Here’s another from 1982:

And a personal favorite from 1984:

Check out the technology! While you may remember Crazy Eddie, you may not remember how CRAZY his story is. The electronics chain, headquartered in Edison and later, Wayne, had 43 stores throughout New Jersey, New York, Pennsylvania and Connecticut. The prices were low, and the store would beat any competitor’s deals – it was definitely the place to shop for electronics and appliances in the ’80s.

The business started in 1971, but really began to grow in 1975 when the owner, Eddie Antar, hired radio announcer Jerry Carroll for commercials with the catchphrase “his prices are insaneee!” The frenetic, fast-paced advertisements gained an almost cult-like following; there are still fan pages devoted to the ads today. Over 7,500 unique radio and television ads were produced and aired in the tri-state area between 1980-1989. Crazy Eddie became so popular that the ads were parodied by HBO series, Not Necessarily The News and NBC’s Saturday Night Live. But Crazy Eddie had a darker side.

In 1987, the U.S. Attorney for the District of New Jersey began a federal grand jury investigation into Crazy Eddie’s warranty billing practices and the SEC began their own investigation into alleged violations of federal securities laws. What they uncovered was truly shocking, from skimming profits (up to $3,000,000 – $4,000,000 per year) to money laundering, this was one of the biggest white collar crime schemes of the time. Investors lost over $145,000,000 after the company was made public in 1984 as the owners falsified inventory records and profit reports.

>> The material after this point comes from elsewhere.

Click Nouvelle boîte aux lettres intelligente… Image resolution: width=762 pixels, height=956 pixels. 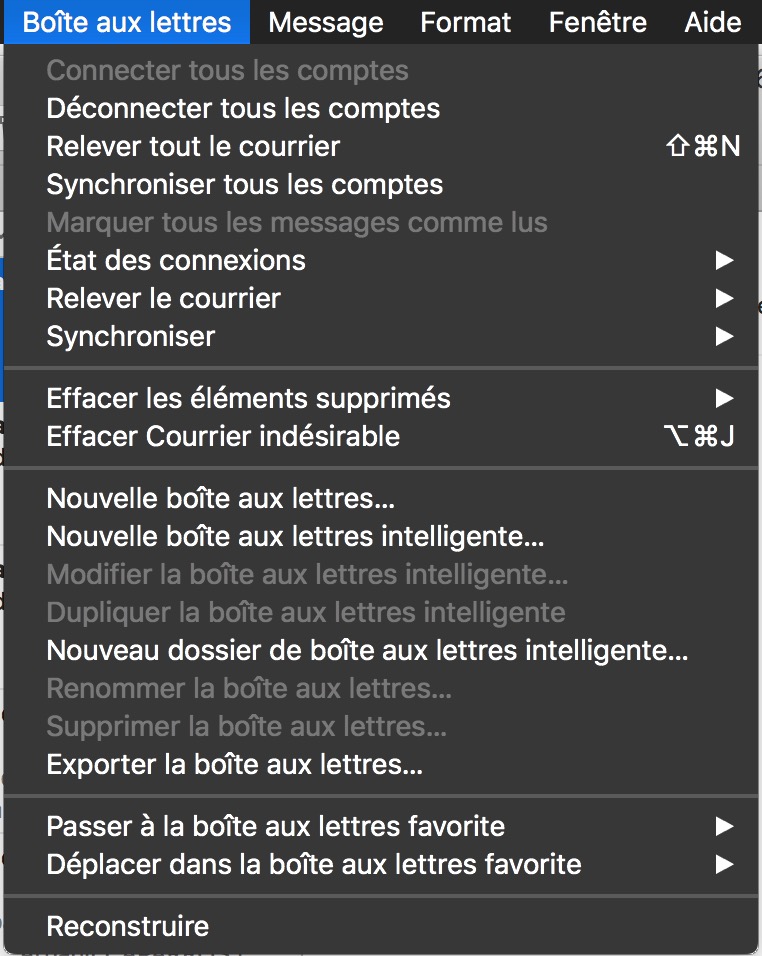click(295, 536)
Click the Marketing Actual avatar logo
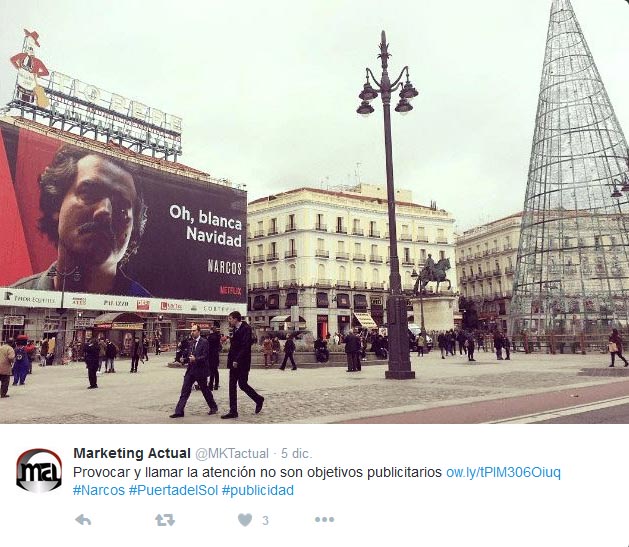This screenshot has height=547, width=629. [x=39, y=471]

An arrest warrant was issued for Crazy Eddie in 1990 after he fled the country while facing prosecution. In 1992, he was arrested near Tel Aviv and in 1994 he was sentenced to 12.5 years in prison for charges including racketeering. The charges were overturned, but in 1997, Eddie Antar was sentenced to 8 years in prison and ordered to pay more than $150 million in fines. While millions were recovered from foreign banks, many investors waited decades for their money to be returned; hundreds and thousands of dollars went unclaimed as many involved had since passed away or were unreachable.

Did these commercials bring you back? Did you ever shop at Crazy Eddie’s? Were you aware of the scandal surrounding this business?